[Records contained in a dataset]
★ ★ ★ ★ ★

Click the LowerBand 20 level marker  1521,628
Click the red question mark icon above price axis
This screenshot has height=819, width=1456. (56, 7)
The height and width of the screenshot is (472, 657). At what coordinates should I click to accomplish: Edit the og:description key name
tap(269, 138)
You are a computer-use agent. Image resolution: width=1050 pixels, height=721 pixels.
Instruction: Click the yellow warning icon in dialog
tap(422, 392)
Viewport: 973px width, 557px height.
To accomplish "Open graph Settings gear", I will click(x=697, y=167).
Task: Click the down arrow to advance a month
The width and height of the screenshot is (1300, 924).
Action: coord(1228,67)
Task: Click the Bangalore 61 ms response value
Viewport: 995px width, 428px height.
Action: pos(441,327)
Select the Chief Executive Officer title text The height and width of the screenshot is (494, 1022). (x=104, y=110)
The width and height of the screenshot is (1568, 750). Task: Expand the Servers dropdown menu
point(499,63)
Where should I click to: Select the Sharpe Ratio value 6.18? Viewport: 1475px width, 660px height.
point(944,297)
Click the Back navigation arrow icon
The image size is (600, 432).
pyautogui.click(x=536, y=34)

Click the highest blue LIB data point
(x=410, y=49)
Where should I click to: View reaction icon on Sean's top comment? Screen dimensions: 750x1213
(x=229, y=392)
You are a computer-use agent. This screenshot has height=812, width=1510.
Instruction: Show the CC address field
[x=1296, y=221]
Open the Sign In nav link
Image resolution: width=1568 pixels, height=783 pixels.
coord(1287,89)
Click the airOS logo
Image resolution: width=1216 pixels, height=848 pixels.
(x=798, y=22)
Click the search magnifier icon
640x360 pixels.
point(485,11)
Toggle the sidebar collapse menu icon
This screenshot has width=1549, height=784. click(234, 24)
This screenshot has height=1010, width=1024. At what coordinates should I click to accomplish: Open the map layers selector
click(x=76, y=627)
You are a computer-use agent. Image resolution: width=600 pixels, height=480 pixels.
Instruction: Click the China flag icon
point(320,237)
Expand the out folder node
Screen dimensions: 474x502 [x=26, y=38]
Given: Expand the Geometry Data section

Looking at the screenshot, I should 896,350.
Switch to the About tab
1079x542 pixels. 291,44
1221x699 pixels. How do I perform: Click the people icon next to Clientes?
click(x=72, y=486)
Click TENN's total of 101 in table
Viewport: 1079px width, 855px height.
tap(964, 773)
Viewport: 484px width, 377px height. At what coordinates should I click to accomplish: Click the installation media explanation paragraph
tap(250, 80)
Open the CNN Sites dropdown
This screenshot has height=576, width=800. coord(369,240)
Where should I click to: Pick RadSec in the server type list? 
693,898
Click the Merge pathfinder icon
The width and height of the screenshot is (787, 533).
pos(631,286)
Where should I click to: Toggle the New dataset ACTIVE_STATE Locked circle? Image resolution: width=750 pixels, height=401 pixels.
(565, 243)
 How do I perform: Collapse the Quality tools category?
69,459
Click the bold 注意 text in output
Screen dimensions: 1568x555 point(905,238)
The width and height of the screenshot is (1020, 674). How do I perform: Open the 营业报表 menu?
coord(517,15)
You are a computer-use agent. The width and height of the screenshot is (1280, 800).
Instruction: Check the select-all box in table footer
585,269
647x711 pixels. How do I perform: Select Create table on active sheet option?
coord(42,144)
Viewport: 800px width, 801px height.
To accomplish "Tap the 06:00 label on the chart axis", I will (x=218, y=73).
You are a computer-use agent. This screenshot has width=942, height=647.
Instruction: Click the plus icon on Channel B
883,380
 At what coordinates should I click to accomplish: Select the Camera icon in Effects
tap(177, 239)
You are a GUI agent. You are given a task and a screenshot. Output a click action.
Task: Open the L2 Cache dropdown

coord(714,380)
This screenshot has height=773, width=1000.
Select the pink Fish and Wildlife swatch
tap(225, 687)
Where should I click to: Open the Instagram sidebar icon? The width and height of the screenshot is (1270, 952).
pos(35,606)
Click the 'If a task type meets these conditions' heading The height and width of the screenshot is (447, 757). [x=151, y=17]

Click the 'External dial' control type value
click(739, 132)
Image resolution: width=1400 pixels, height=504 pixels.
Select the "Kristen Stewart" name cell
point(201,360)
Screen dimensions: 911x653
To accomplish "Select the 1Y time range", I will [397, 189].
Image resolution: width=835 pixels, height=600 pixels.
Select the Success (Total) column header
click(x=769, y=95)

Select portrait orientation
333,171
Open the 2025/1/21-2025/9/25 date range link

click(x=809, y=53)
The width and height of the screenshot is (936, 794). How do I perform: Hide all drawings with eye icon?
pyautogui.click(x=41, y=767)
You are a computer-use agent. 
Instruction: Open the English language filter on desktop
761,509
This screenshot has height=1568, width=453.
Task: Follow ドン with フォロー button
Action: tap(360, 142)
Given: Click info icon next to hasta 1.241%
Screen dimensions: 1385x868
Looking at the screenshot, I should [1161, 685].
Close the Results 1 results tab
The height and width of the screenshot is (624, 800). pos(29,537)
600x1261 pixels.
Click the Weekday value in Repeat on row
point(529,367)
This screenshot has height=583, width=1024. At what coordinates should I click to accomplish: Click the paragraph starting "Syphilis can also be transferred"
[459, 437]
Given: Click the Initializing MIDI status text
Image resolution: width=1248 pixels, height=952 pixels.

★ ★ ★ ★ ★

What the exercise asks:
What you write should match, character for character, the lines from the one with "Click the 'External dial' control type value" to the end of the data, both included.

Output for this task:
Click the 'External dial' control type value
click(739, 132)
Image resolution: width=1400 pixels, height=504 pixels.
Select the "Kristen Stewart" name cell
point(201,360)
Screen dimensions: 911x653
To accomplish "Select the 1Y time range", I will [397, 189].
Image resolution: width=835 pixels, height=600 pixels.
Select the Success (Total) column header
click(x=769, y=95)

Select portrait orientation
333,171
Open the 2025/1/21-2025/9/25 date range link

click(x=809, y=53)
The width and height of the screenshot is (936, 794). How do I perform: Hide all drawings with eye icon?
pyautogui.click(x=41, y=767)
You are a computer-use agent. 
Instruction: Open the English language filter on desktop
761,509
This screenshot has height=1568, width=453.
Task: Follow ドン with フォロー button
Action: tap(360, 142)
Given: Click info icon next to hasta 1.241%
Screen dimensions: 1385x868
Looking at the screenshot, I should [1161, 685].
Close the Results 1 results tab
The height and width of the screenshot is (624, 800). pos(29,537)
600x1261 pixels.
Click the Weekday value in Repeat on row
point(529,367)
This screenshot has height=583, width=1024. At what coordinates should I click to accomplish: Click the paragraph starting "Syphilis can also be transferred"
[459, 437]
Given: Click the Initializing MIDI status text
Image resolution: width=1248 pixels, height=952 pixels.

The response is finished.